Collected data:

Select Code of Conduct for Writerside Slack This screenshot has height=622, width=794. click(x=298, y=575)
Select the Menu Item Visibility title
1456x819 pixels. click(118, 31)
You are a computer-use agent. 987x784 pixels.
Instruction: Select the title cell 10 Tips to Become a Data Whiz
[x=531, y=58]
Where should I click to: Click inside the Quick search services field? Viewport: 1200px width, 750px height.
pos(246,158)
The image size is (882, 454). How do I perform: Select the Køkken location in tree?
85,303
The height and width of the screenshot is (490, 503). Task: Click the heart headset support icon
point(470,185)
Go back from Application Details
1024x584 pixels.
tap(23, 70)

Goal of the exercise:
Repeat all the entries above without altering anything.

Result of this task:
Select Code of Conduct for Writerside Slack This screenshot has height=622, width=794. click(x=298, y=575)
Select the Menu Item Visibility title
1456x819 pixels. click(118, 31)
You are a computer-use agent. 987x784 pixels.
Instruction: Select the title cell 10 Tips to Become a Data Whiz
[x=531, y=58]
Where should I click to: Click inside the Quick search services field? Viewport: 1200px width, 750px height.
pos(246,158)
The image size is (882, 454). How do I perform: Select the Køkken location in tree?
85,303
The height and width of the screenshot is (490, 503). Task: Click the heart headset support icon
point(470,185)
Go back from Application Details
1024x584 pixels.
tap(23, 70)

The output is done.